El sol de la mañana se eleva sobre la Ría de Vigo, iluminando el vibrante ajetreo de la Estación Marítima. Es allí donde comienza la experiencia. Los viajeros, con la anticipación dibujada en sus rostros, validan sus billetes. Saben que no es un simple viaje en ferry; es el peaje necesario para acceder a un tesoro protegido. Para llegar a las Cíes, primero han tenido que solicitar una autorización a la Xunta de Galicia, un requisito que subraya el carácter exclusivo y protegido del destino.
El catamarán, blanco e imponente, espera en el muelle. Una vez a bordo, los pasajeros buscan instintivamente la cubierta superior. Quieren sentir el aire y no perderse nada del espectáculo que está a punto de comenzar. Con un sonido sordo, los motores cobran vida y la embarcación se separa lentamente del puerto.
La ciudad de Vigo se despide mostrándose como un anfiteatro urbano que trepa por la colina, dejando atrás el bullicio, los astilleros y el constante movimiento del puerto. La travesía, que dura unos cuarenta y cinco minutos, es una transición sensorial. El olor a salitre se intensifica y la brisa atlántica despeja la mente.
El barco navega firme sobre las aguas verdeazuladas de la ría. A babor, se dibuja la costa de la península de O Morrazo, salpicada de pequeñas playas y pueblos marineros. A estribor, la costa viguesa se aleja hasta convertirse en una línea distante. Las gaviotas, dueñas del aire, escoltan la estela de espuma blanca que deja el barco, planeando con maestría sobre las olas. Durante el trayecto, los viajeros cruzan miradas con las bateas, las plataformas de madera oscura donde se cultiva el preciado mejillón gallego.

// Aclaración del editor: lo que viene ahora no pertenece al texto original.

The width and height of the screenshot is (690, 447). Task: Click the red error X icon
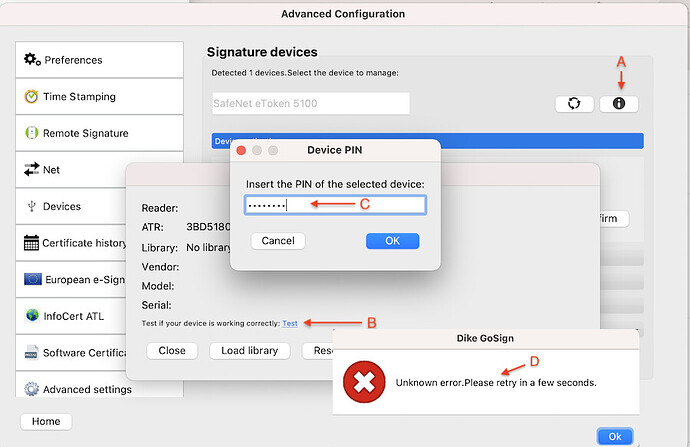click(x=364, y=382)
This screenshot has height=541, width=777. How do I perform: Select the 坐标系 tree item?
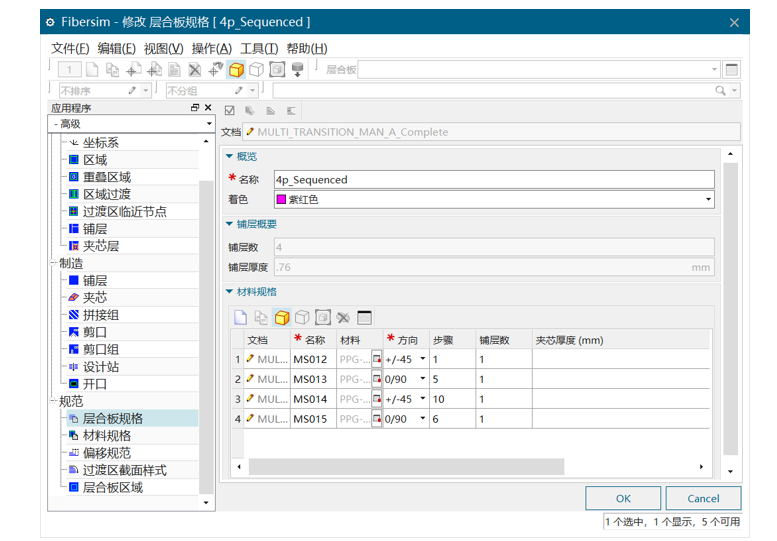point(100,143)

Entonces, emergen en el horizonte. Las Cíes se presentan como una barrera natural, una muralla granítica que protege la ría del océano abierto. El barco cíes Vigo reduce la velocidad al acercarse. Los perfiles escarpados del Monte Agudo y la Isla de O Faro reciben a los visitantes. El agua cambia drásticamente; el azul profundo da paso a un tono turquesa casi caribeño, revelando fondos de arena blanca.
El catamarán atraca suavemente en el muelle de Rodas. Al desembarcar, los viajeros sienten el primer contacto con la arena fina. El silencio del parque nacional, roto solo por el murmullo de las olas y el canto de las aves, confirma que han llegado. La travesía desde Vigo no ha sido solo un desplazamiento; ha sido el prólogo necesario para entrar en el paraíso.